CS 4320 Spring 2015 – Homework 4

CS 4320 Spring 2015 – Homework 4 Due: Friday April 17th, 11:59 pm

For this homework, you must work with one partner, as usual. It is out of 78 points and counts for 10% of your final grade. It will introduce you to Hadoop and Neo4j.

This homework, especially the Hadoop part, requires significant installation and configuration. For this reason, it is essential that you start early. In particular, if you are not familiar with Linux and/or command line work, you should get started over Spring Break and at least attempt installation following the instructions provided.

There will be a special tutorial section on the homework on Tuesday, April 7th, from 6- 8 pm in Gates Hall G01. The TAs will discuss the homework and answer your questions. To make the most of the tutorial, you should attempt to install both Hadoop and Neo4j beforehand and bring your questions/problems.

Part 1: Page Rank using Map Reduce on Hadoop (38 Points)

In this part you will be using Hadoop to implement PageRank using Map Reduce. Please read all the material below before you jump into coding. It is a lot of information and you may want to go through it more than once before you get started.

In the below instructions, we first explain how to install and run the correct Hadoop environment on Linux, then we explain what you need to implement, and finally we give a tour of the auxiliary classes that we have provided.

Platform

This homework was written and tested in Ubuntu 14.10. We recommend that you implement it on Ubuntu. Windows and/or Mac users are welcome to try running Hadoop on their machines, but we are not explicitly supporting these platforms. TAs will provide advice on Mac/Windows if they happen to have expertise and time, but there is no guarantee they will have either. Historically Hadoop has been hard to get working on Windows and more reasonable on Mac OS X, although we experienced difficulties this semester with Hadoop 2.6.0 on OS X when we tried it.

If you do not have Linux, you can run an instance of it on top of your current operating system using free virtualization technology such as:

1) https://www.virtualbox.org/wiki/Downloads. If you use VirtualBox, you can run Linux as if you were running a program–no disk partitioning, wiping, or driver installation is necessary. Detailed instructions on how to use VirtualBox can be found using your favorite search engine.

2) VMware for Windows – You can get this using your Cornell netid 3) VMware for MAC – You can get this using your Cornell netid

If you use VMware, you will have to create a new virtual machine and install Ubuntu on it. The installation is fairly simple and you can use your favorite search engine for help with installation.

Some familiarity with command line interfaces will be required. If you are not familiar with command line interfaces, you may use your favorite search engine to discover how to use a terminal. This link may be of some help:
http://www.pas.rochester.edu/~pavone/particle- www/telescopes/ComputerCommands.htm

In Linux, you can access the manual for a command by typing man <command name> into the terminal.

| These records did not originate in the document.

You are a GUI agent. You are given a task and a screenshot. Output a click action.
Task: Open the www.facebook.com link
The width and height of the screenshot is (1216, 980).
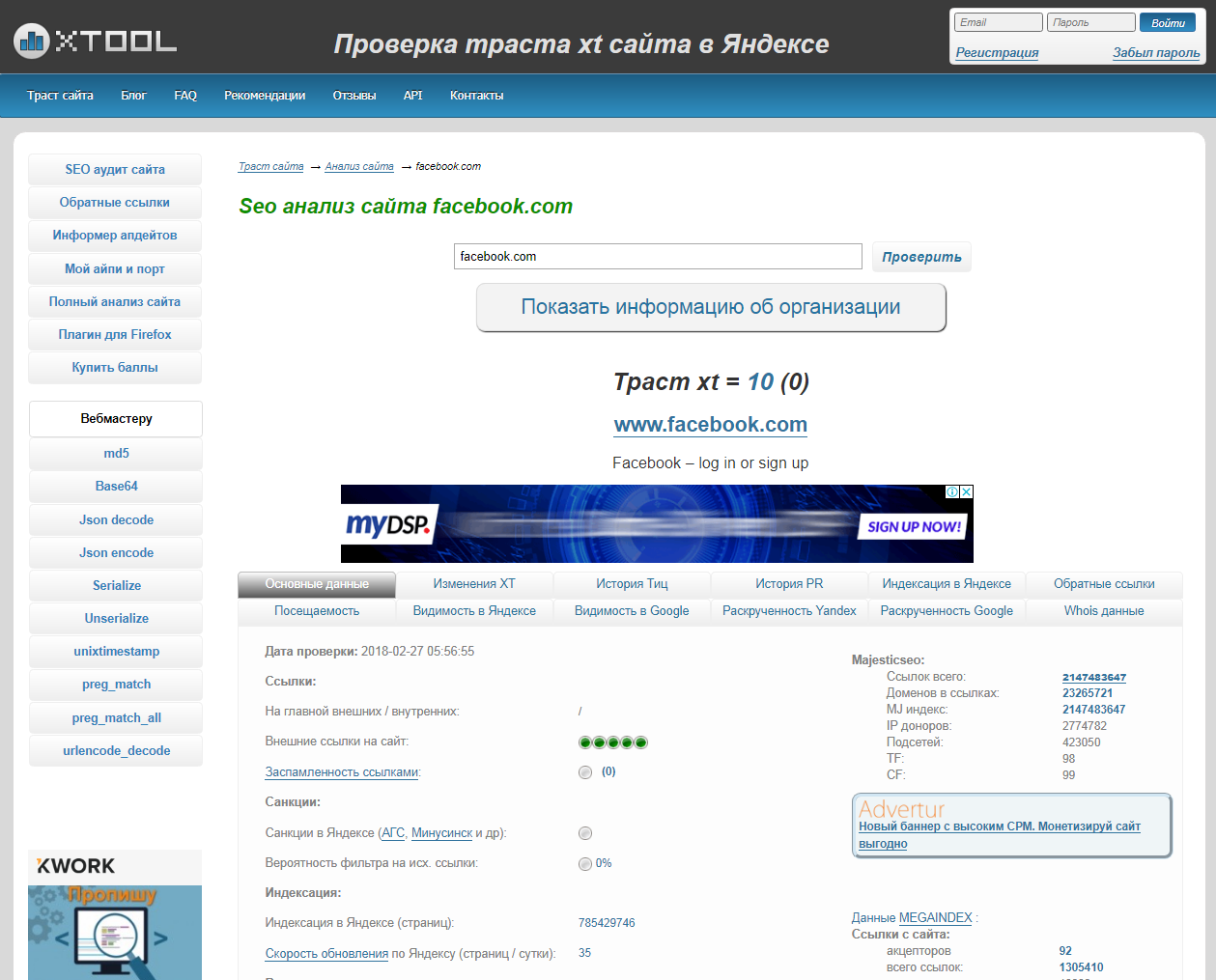pos(711,425)
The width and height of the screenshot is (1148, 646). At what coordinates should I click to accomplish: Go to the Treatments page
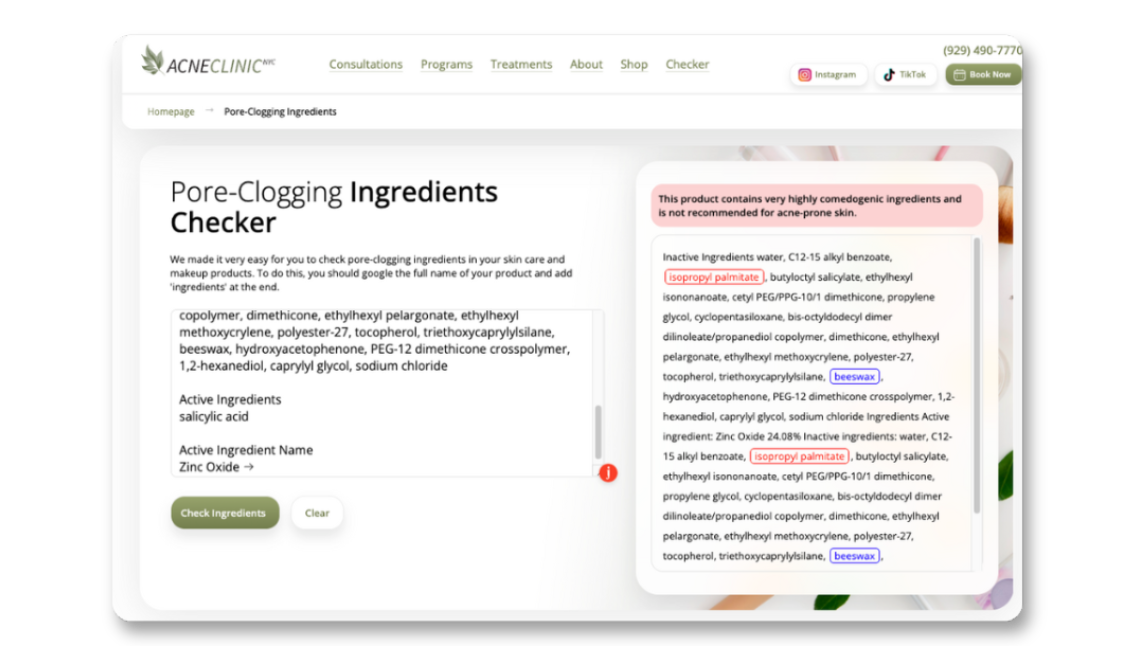click(x=521, y=64)
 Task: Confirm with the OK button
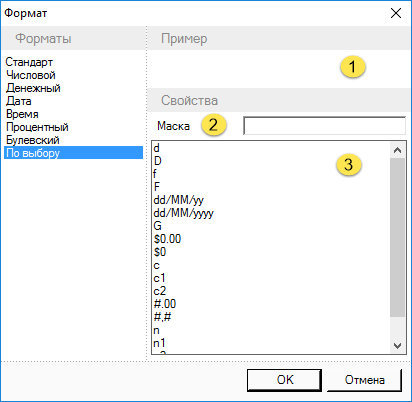point(284,380)
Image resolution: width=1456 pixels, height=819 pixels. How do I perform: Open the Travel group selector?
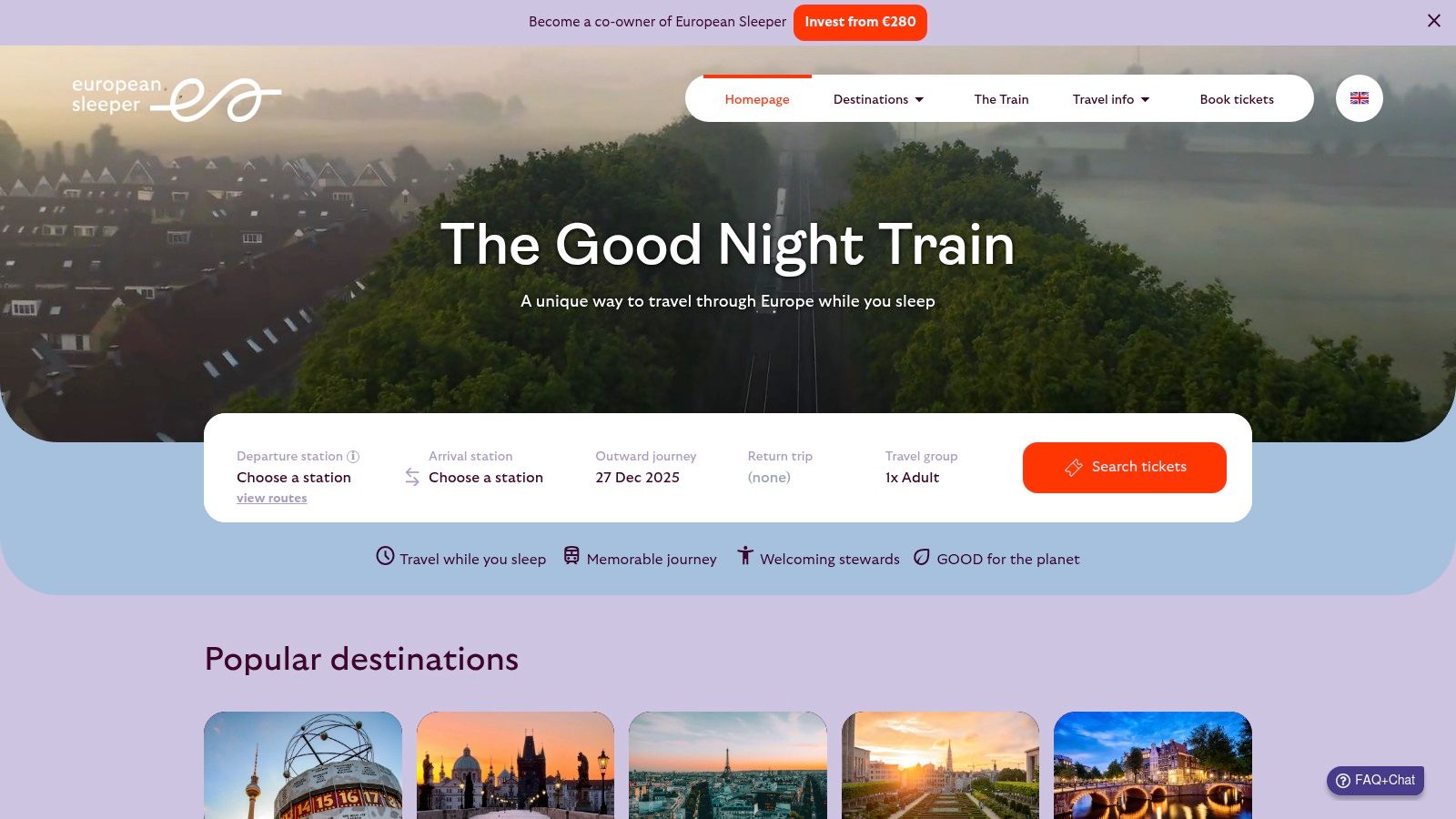(921, 467)
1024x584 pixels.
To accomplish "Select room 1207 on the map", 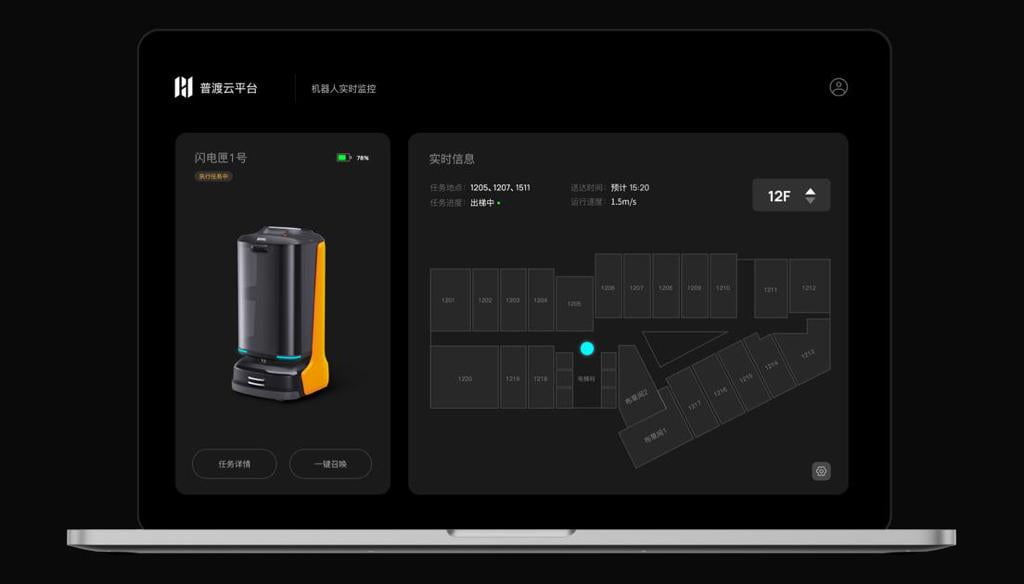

Setting up Java and Hadoop in Ubuntu 14.10: 1) Installing useful tools

Type in the following command on your linux terminal to install build software such as “Make”:
sudo apt-get install build-essential
Verify that make is installed by typing into the terminal: make -v

You should get some output related to the version of make and not a ‘command not found’ error.

2) Installing Java
Keep in mind that we will be testing on Java 7, so do not use Java 8 functionality.

Open a terminal and type in the following command to install the Java runtime and Development kit:
sudo apt-get install openjdk-7-jre openjdk-7-jdk
Verify that Java is installed by running the following commands in a terminal window:

javac -version
java -version
You should get output related to the Java version and not a ‘command not found’ error.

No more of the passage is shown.